1964: Pop Culture’s Greatest Year?

Garry Berman
13 min readFeb 20, 2024

It may be merely coincidence that a single calendar year could include an unusually high number of major events in any given sphere of life, yet it did indeed happen in American popular culture sixty years ago, throughout the year 1964.

Let’s take a closer look:

Only five weeks after New Year’s Day of ’64 — on February 9 — the Beatles first appeared on The Ed Sullivan Show, one week after “I Want to Hold Your Hand” became their first #1 hit in America. While 728 audience members in the theatre experienced the Beatles singing to them in person, the estimated 73 million more were watching the much-hyped event at home. Sullivan was in his 16th season on the air, and his program had become a staple of American popular culture on Sunday evenings. But this night was to be very different. It quickly became an entertainment event famous for having not only generated unprecedented anticipation, but for surpassing even the highest of expectations.

The reverberations felt throughout millions of households across the country that Sunday evening were immediate. For most parents watching the Beatles’ performance, it was in parts laughable, cacophonous, unseemly, or worse. For their children, however, it was nothing short of electrifying. By the time that single, hour-long program began rolling its closing credits, the Beatles had generated an emotional shock wave of such intensity that it instantly sent an entire generation of American teenagers into a state of sheer exhilaration.

A little less than three months later, and after five years of planning, the New York World’s Fair opened on April 22, twenty-five years after the famous 1939 Fair. Covering nearly 650 acres of land in Queens — some of which had been swamp, some used as a garbage dump — the Fair was the brainchild of New York’s controversial (to say the least) city planner, Robert Moses.

The sprawling grounds of the Fair, with its stainless steel Unisphere and fountains as the centerpiece.

**Data section**
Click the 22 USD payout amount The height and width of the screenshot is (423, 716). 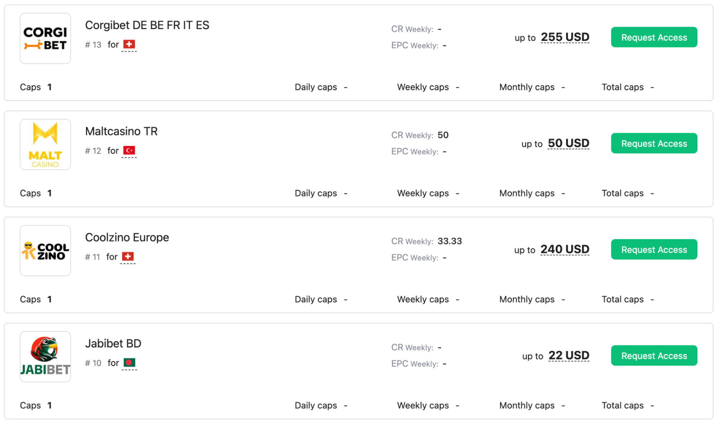[x=569, y=355]
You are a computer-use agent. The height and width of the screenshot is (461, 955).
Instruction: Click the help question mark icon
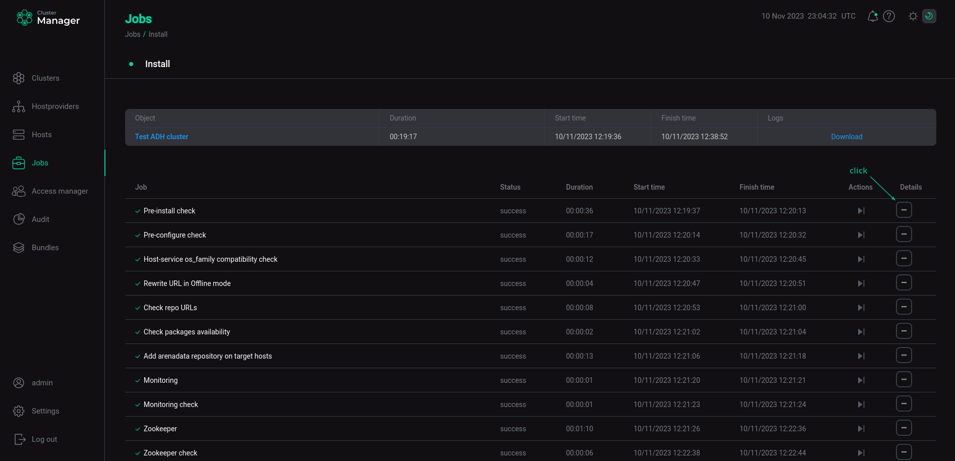[889, 16]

**Required actions**
- A) Using the article on 1964, explain in one to three sentences why American teenagers were sent into a state of sheer exhilaration on February 9.
- B) List the adjectives the article on 1964 uses to describe how most parents found the Beatles' performance.
The data is separate from the article on 1964.

**Solutions to the problems**
- A) By the end of the hour-long Ed Sullivan program, the Beatles' performance had generated an emotional shock wave. It was so intense that it instantly sent an entire generation of American teenagers into sheer exhilaration.

- B) laughable, cacophonous, unseemly